Whataretheodds · 11/11/2023 09:39

Fixesplease · 11/11/2023 08:43

Erm.. she sent the list to me. I have absolutely no influence on what her father does or does not do with regards to his adult child. Nor would I dream of it!

Honestly I'd be tempted to reply "oh, I got the message you were didn't want to do Christmas/birthdays with us any more given we didn't hear from you last Christmas or on our birthdays"

hellosolly · 11/11/2023 09:40

If you have concerns about things being sold on, but would still like to give her/them something, you could try some of the subscription gifts. A book a month, a pack of undies a month, a small hamper of nice food a month. That kind of thing. Nothing there easily turned into cash, but takes thought and time to arrange, so may get you over feeling bad about ignoring the mad bonkers list!

caringcarer · 11/11/2023 09:41

I set a budget for my 3 adult DC and ask them to choose a main gift. All the better if they send me a link. Then I make them their stockings which are similar every year of things I know they like eg a large bar of Toblerone, socks, air fresheners for cars etc. They would never just assume to send a wishlist or link unless I ask for one. Your DSD is rude. Her Dad needs to have a conversation with her now she has passed 21, as an adult DC this is what her budget will be for Xmas going forward.

QueSyrahSyrah · 11/11/2023 09:45

Honestly, I'd just pull her up on it (with agreement of her Mum and Dad and as a united front). Acknowledge the list but point out that nobody is especially inclined to splash out on her at the moment given that she's not made an effort for anyone else over the past year, and didn't show gratitude for last Christmas.

She's an adult making her own way now, so the balance has changed. Yes as her parents you probably always will spend more on her than she on you, but it should be more even exchange now she's working and earning.

If everyone treads on eggshells around the issue how will she learn? It doesn't sound like she's overflowing with self awareness.

rainbowstardrops · 11/11/2023 09:47

I think it's great that you're going to have a chat with the mum but why haven't you just messaged her and said all the things on the list are a bit too expensive, sorry?
How much do you usually spend on her at Christmas? And do you think the dubious boyfriend is behind it?
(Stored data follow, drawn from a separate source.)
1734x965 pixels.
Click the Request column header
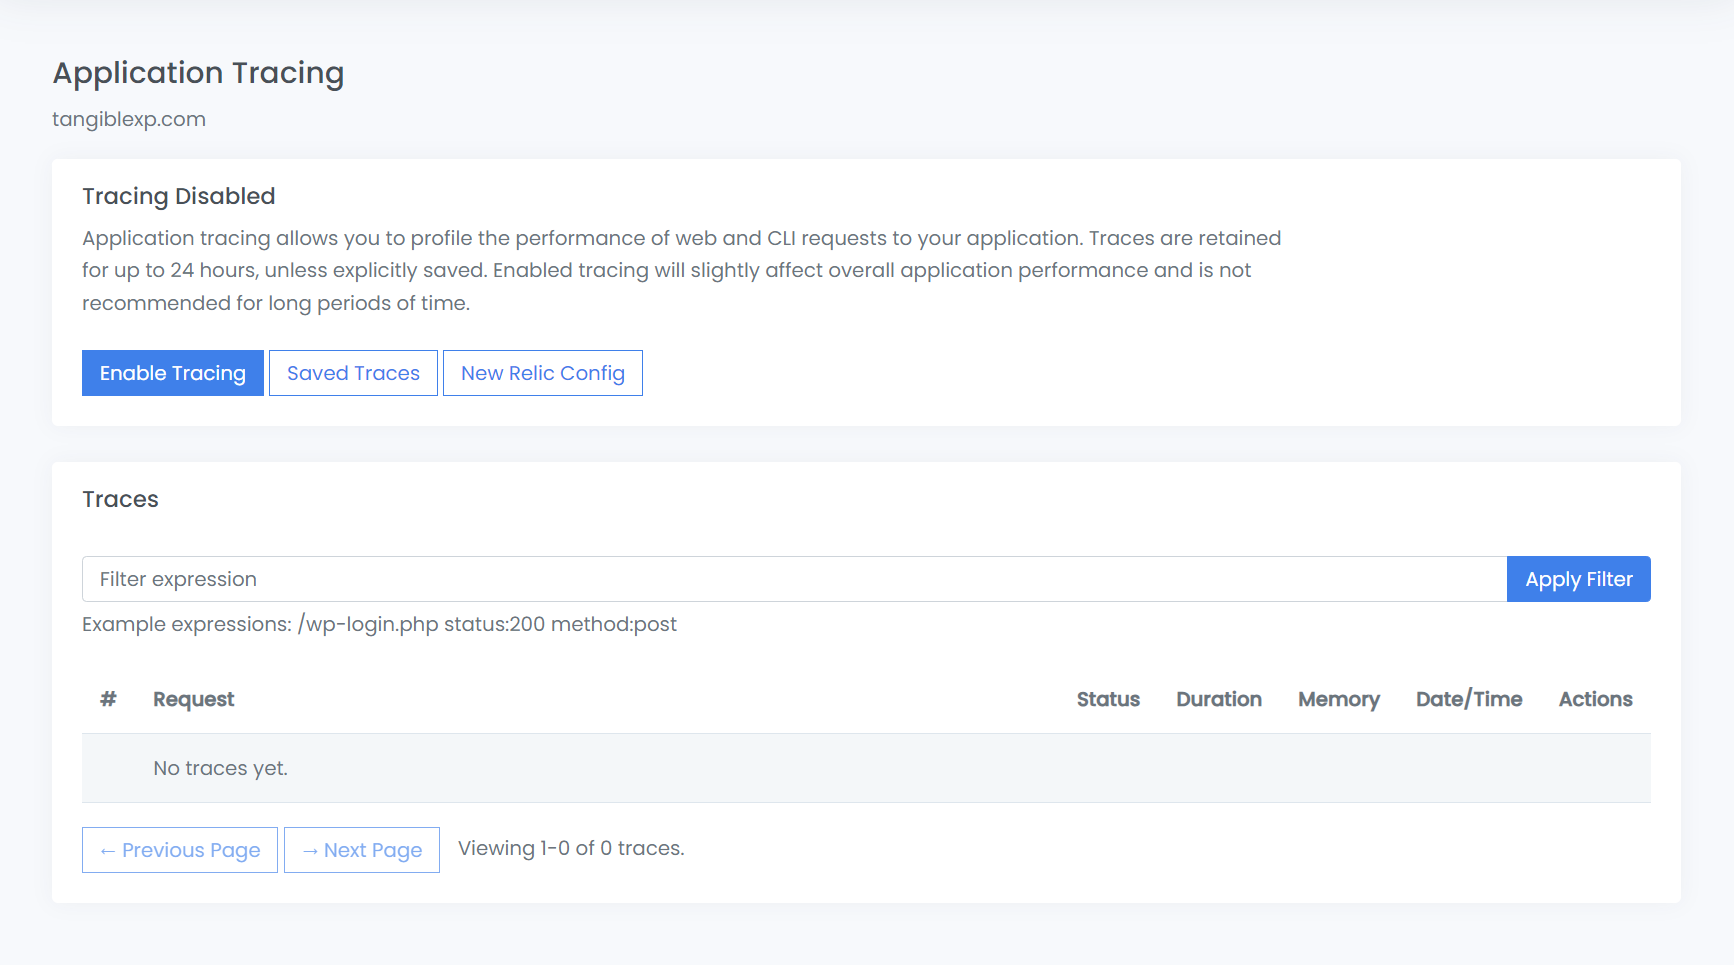coord(193,699)
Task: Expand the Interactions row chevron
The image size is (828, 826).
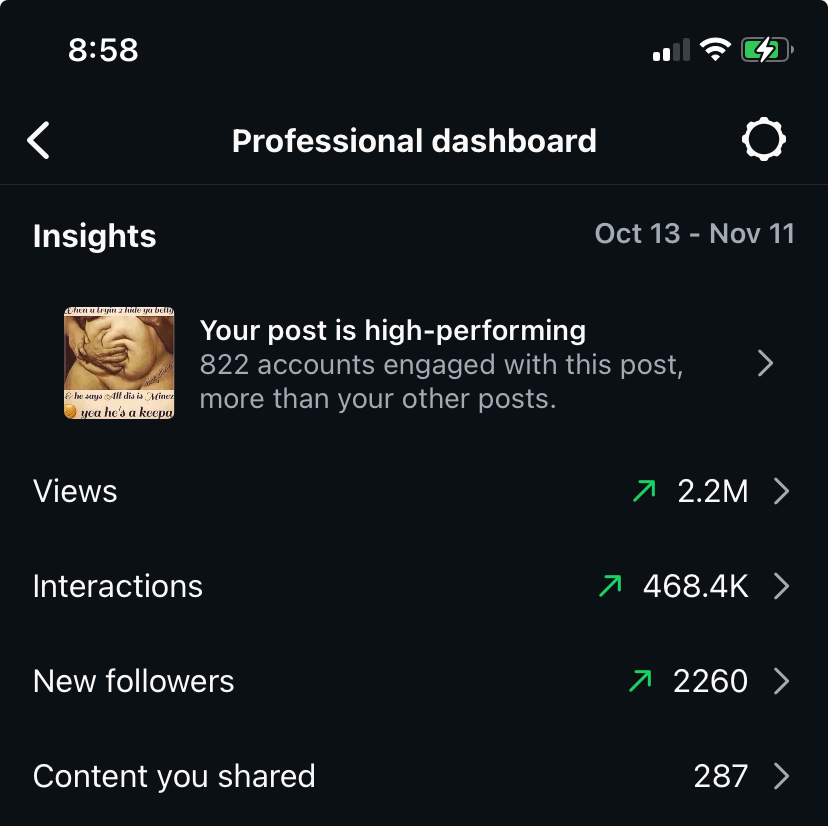Action: [782, 586]
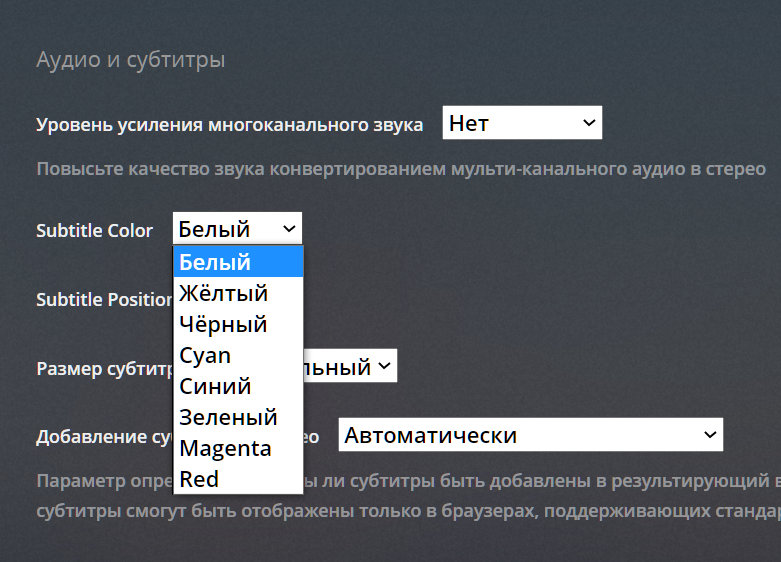Pick Чёрный from the color list
781x562 pixels.
click(x=238, y=324)
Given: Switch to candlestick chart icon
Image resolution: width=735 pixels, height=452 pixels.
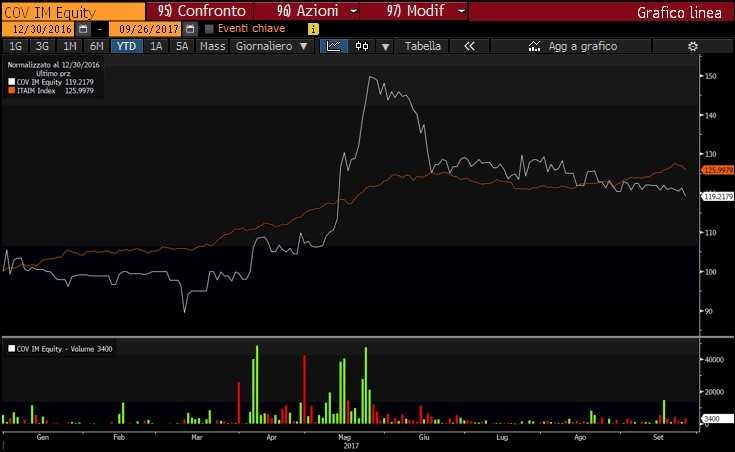Looking at the screenshot, I should pos(361,46).
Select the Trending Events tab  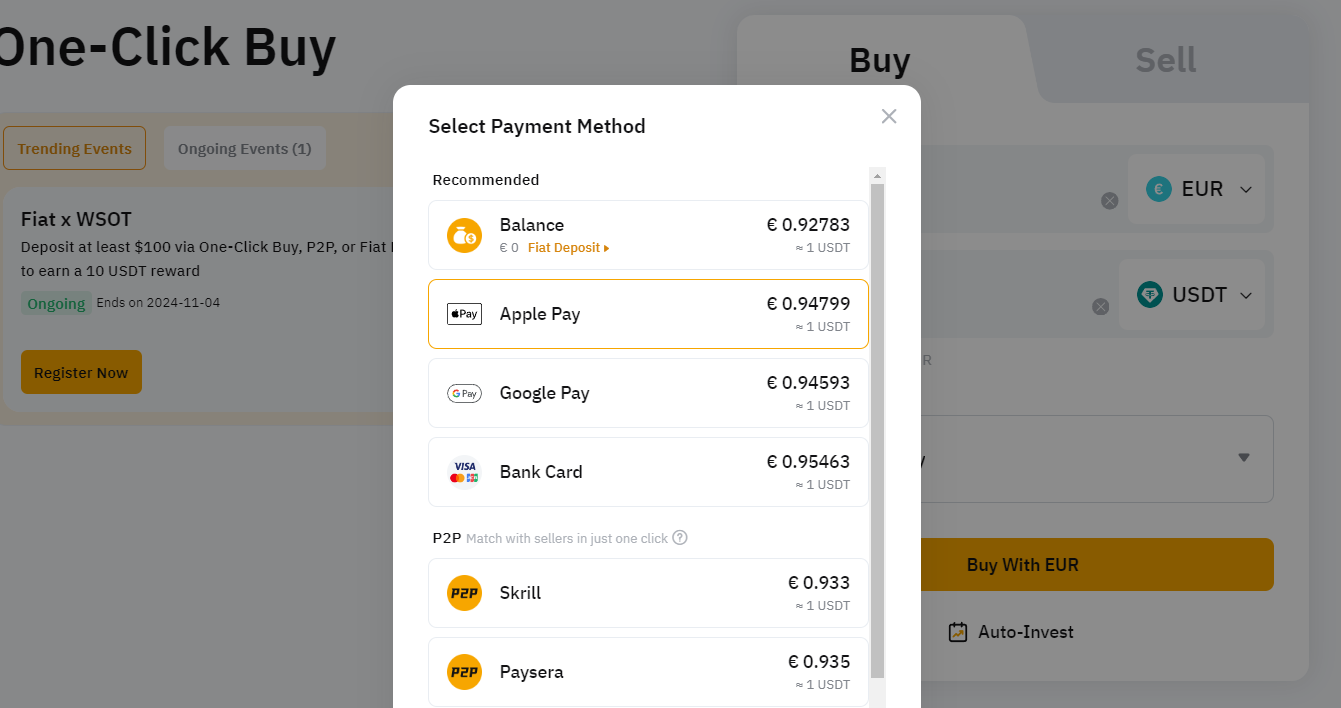(74, 148)

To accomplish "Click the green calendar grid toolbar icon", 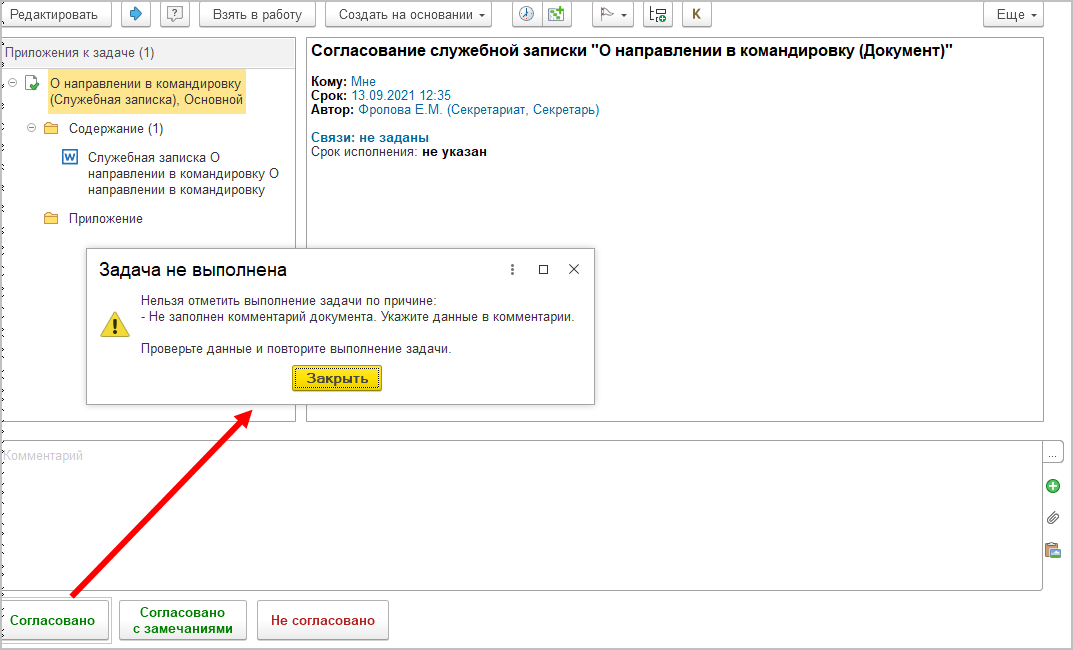I will coord(555,15).
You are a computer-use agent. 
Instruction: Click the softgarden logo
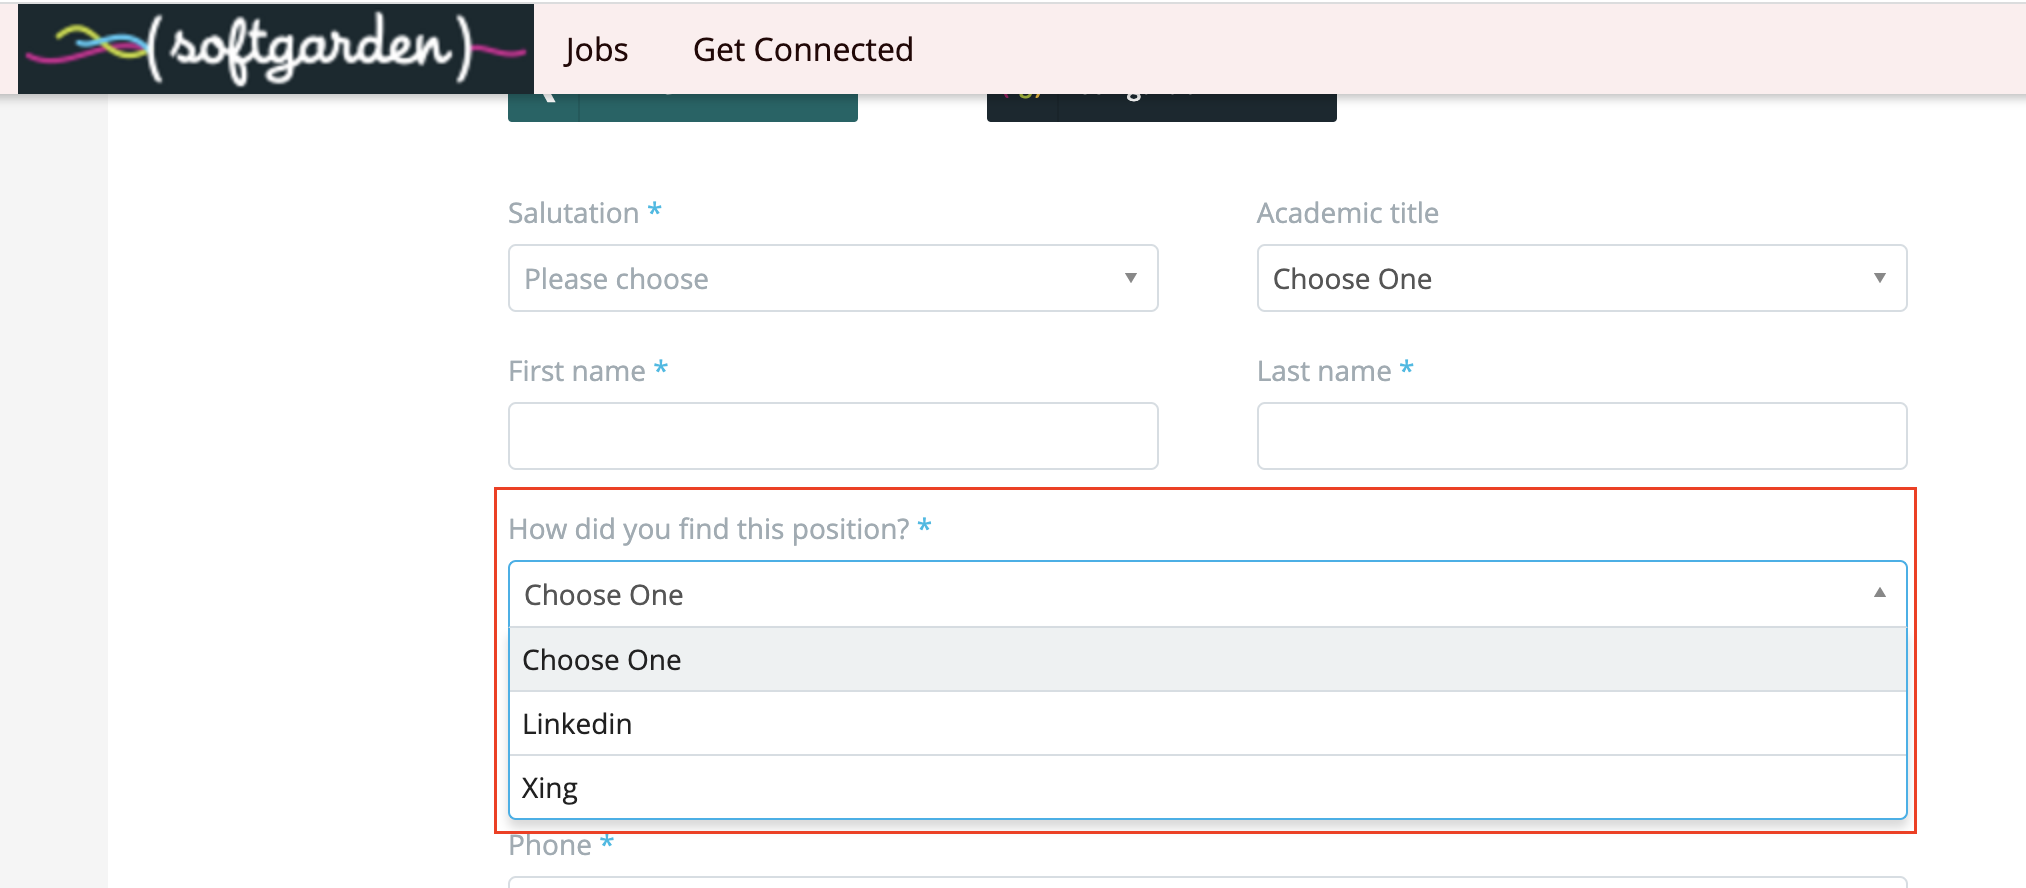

Santaiswashinghissleigh · 11/11/2023 09:48

I would tamper with the list then give it to dh... Seeing her unwrap a load of household items from Home Bargains would fill me with Christmas cheer.

caringcarer · 11/11/2023 09:48

Fixesplease · 11/11/2023 09:37

Update. Mums just rung me, ( as I said we all have a great relationship, I've been in her daughters life for 15 years) She also treats my child well , we've never really done ' step' our houses ,just brother and sister.

Anyway after we got off the phone last night she rung daughter as she also recieved a list she was not impressed and addressed her child like only a mother can, it was not well recieved by daughter.

Mum wants to meet up to make sure we are all on the same page regarding her behaviour lately so we are doing that next week before trying to meet with daughter before Christmas. (If she doesn't flake.)
She insisted I was there too as " you are her second mum" and your opinion is important.
These are times when I am so very glad that we all get on well!

I'm going to go with the suggestion of secret santa going forward and see what she says. She seemed to think that may be the way forward and that daughter needs to start treating her family the way she would like to be treated.

Someone asked if she is ever at ours for Christmas, ever since her sibling was born we all have Christmas together, initially because we thought it would be nice for the kids, now we enjoy each others company.
Daughter has refused since boyfriend has been on the scene to spent it with us, her perogative as an adult.

It's really heart warming to see you have such a good relationship with your DH exw. Lovely for DC you all spend Xmas together. A pity DSD does not want to attend but I'd invite her and bf anyway. Could setting a personal budget on gift giving help? I tell my adult DC their budget and they think what they'd like. They choose if they'd prefer 1 big gift or a few smaller gifts. I still make them stockings too.